A policymaker's tough decision on how to resolve conflict: Violent or non-violent means
The Berlin Wall was, more than any other visible structure, the physical manifestation of the Cold War, from its construction in 1961 until its fall in 1989. For some time before it was built, going to East Berlin and then crossing into West Berlin was the only way to get out of East Germany, and millions of people did just that. The Wall completed the division of Germany into two nations that would take radically different paths.
West Germany became free and prosperous, while the East languished under Soviet-style, central planning and a large, bureaucratic apparatus devoted to spying on its own population for purely political purposes. The divergence between East and West Germany underscores that by any reasonable measurement of outcomes or process, some political and economic systems are inferior to others.

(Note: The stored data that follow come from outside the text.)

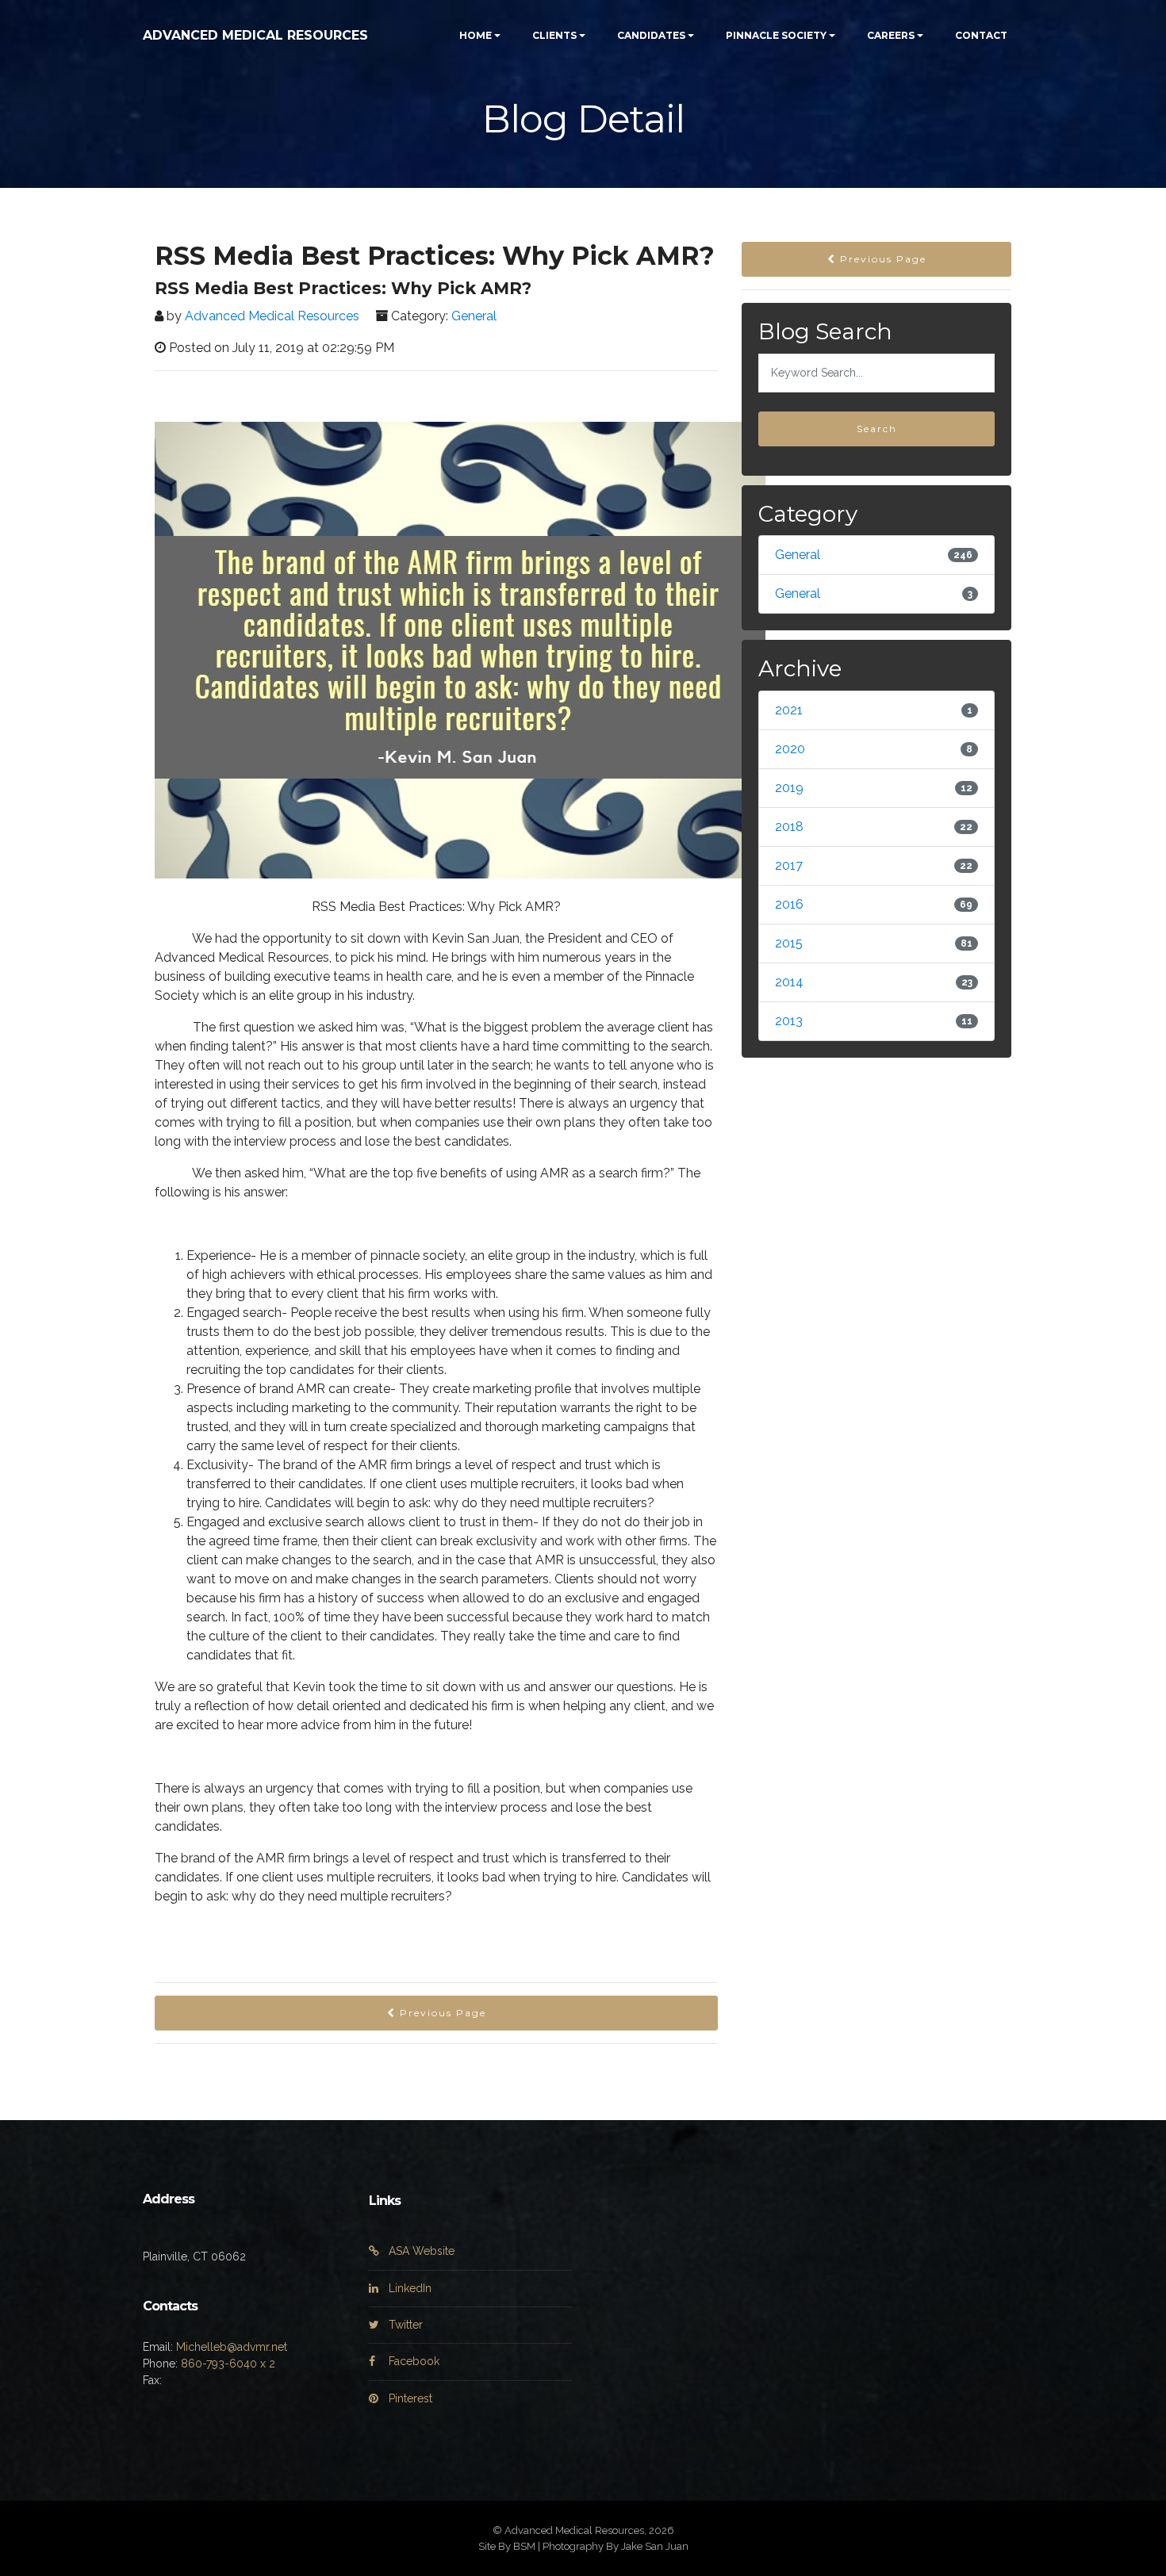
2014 (789, 981)
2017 (789, 865)
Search (877, 428)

East Germans knew they were getting a raw deal, with strikes and rebellions occurring as early as 1953. Later on, those who didn’t leave or, when the border was sealed, couldn’t leave consumed West German media (illegally, of course) when it was available. It was said that an East German could have any two of the following, but not all three: personal honesty, intelligence and sincere support for his government.
In the end, the Wall was destroyed by those millions of people who adopted the first two traits. U.S. presidents, from JFK to Reagan, openly supported the East German citizenry’s struggle for freedom. The East German government, like its murderous wall, fell to an angry population fully aware that the world west of the border was passing them by.
Today, there is no Berlin Wall separating the free people of the world from the repressed ones. Nor is the “repressed world” quite as easily defined. Nevertheless, the lack of Wall-like symbols should not lull us into thinking that it is perfectly acceptable for billions of people to live without the ability to vote in fair elections to determine who will lead them.
Those whose only experience is of freedom may find it easy to bash the United States’ imperfections and write off foreign populations living under repressive governments in the name of multiculturalist anti-colonialism and of some misguided determination to respect the sovereignty of native tyrants. Yet to support a nation’s discontented people against its illegitimate government is anything but colonialist.
Standing against authoritarian regimes, contrary to the sarcastic language of pacifists and self-proclaimed realists, doesn’t necessarily equate to invading a dozen foreign countries. As the Cold War experience shows, military power underpins many peaceful initiatives but need not be used at every turn. That nuance hasn’t changed.
On the other hand, little can be achieved by legitimizing undemocratic regimes by dismissing the efforts of liberal minds in their countries and fetishizing dialogue with their leaders in hopes of finding “peace in our time.” The middle ground between the polar opposites of feckless dialogue and military intervention is as fertile today as it was in the 1980s, if only policymakers would tread on it.
Reach columnist Russ Wung at opinion@dailyuw.com.
3 Comments
#1 Sean K.
on November 3, 2009 at 11:34 p.m.(Seattle, WA | UW Community)
So why are you not a fan of Barack Obama? You appear to have channeled him here. What's it like to be tall and good looking?
#2 Joe
on November 4, 2009 at 3:24 a.m.(Secaucus, NJ | Unverified Name)
The U.S.A. would've been better off if it had left the Soviets to control Afghanistan. 9/11 wouldn't have happened if Carter and Reagan hadn't supported Muslim fundamentalists there.
#3 Rob
on November 4, 2009 at 4:43 p.m.(UW Campus | Unverified Name | UW Community)
I'm curious to know how you would characterize US support of the corrupt, undemocratic Hamid Karzai. Or our earlier support of the corrupt, undemocratic Nguyen Van Thieuman in Viet Nam.
In US foreign policy "standing against authoritarian regimes" often actually means standing with them in everything but general rhetoric.